# Saved entries
============================================================

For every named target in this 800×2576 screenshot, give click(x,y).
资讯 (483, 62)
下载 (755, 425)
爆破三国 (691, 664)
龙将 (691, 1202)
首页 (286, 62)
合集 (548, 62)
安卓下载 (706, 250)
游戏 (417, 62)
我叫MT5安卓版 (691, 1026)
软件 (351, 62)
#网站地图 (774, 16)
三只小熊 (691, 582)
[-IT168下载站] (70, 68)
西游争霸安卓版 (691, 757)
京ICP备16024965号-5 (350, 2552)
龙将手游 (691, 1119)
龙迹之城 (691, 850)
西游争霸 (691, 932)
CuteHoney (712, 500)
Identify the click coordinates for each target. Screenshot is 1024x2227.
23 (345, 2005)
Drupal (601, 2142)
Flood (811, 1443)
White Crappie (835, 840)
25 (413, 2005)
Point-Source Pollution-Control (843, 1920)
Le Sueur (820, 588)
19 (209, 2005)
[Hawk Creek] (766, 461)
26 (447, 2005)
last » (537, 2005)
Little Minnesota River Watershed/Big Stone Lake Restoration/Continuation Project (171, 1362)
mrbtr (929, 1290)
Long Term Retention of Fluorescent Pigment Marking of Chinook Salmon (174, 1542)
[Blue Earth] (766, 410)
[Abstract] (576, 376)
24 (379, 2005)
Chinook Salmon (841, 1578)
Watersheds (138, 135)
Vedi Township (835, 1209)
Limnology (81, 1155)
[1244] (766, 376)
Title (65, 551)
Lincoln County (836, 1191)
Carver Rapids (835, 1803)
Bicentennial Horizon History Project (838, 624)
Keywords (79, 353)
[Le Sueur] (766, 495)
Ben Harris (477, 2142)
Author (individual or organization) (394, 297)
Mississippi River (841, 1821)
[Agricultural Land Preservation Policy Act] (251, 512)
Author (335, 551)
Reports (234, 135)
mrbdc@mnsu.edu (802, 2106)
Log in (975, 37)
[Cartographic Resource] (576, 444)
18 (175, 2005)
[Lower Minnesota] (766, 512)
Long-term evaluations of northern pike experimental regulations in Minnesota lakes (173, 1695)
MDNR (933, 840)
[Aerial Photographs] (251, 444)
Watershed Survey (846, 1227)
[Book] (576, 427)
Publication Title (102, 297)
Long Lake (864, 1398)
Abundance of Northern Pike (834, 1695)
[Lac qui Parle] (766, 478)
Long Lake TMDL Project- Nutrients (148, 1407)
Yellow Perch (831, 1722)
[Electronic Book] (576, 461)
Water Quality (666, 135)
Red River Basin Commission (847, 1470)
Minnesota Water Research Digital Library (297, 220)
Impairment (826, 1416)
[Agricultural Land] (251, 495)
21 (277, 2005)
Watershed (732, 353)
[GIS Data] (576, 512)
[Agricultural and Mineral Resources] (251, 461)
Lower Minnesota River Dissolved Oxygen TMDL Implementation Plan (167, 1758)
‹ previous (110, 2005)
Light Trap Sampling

============================================================

# Your assignment
Send back an exact copy of only the lines from the line with "首页 (286, 62)" up to and including the line with "[Abstract] (576, 376)" in the data above.

# Result
首页 (286, 62)
合集 (548, 62)
安卓下载 (706, 250)
游戏 (417, 62)
我叫MT5安卓版 (691, 1026)
软件 (351, 62)
#网站地图 (774, 16)
三只小熊 (691, 582)
[-IT168下载站] (70, 68)
西游争霸安卓版 (691, 757)
京ICP备16024965号-5 (350, 2552)
龙将手游 (691, 1119)
龙迹之城 (691, 850)
西游争霸 (691, 932)
CuteHoney (712, 500)
Identify the click coordinates for each target. Screenshot is 1024x2227.
23 (345, 2005)
Drupal (601, 2142)
Flood (811, 1443)
White Crappie (835, 840)
25 (413, 2005)
Point-Source Pollution-Control (843, 1920)
Le Sueur (820, 588)
19 (209, 2005)
[Hawk Creek] (766, 461)
26 (447, 2005)
last » (537, 2005)
Little Minnesota River Watershed/Big Stone Lake Restoration/Continuation Project (171, 1362)
mrbtr (929, 1290)
Long Term Retention of Fluorescent Pigment Marking of Chinook Salmon (174, 1542)
[Blue Earth] (766, 410)
[Abstract] (576, 376)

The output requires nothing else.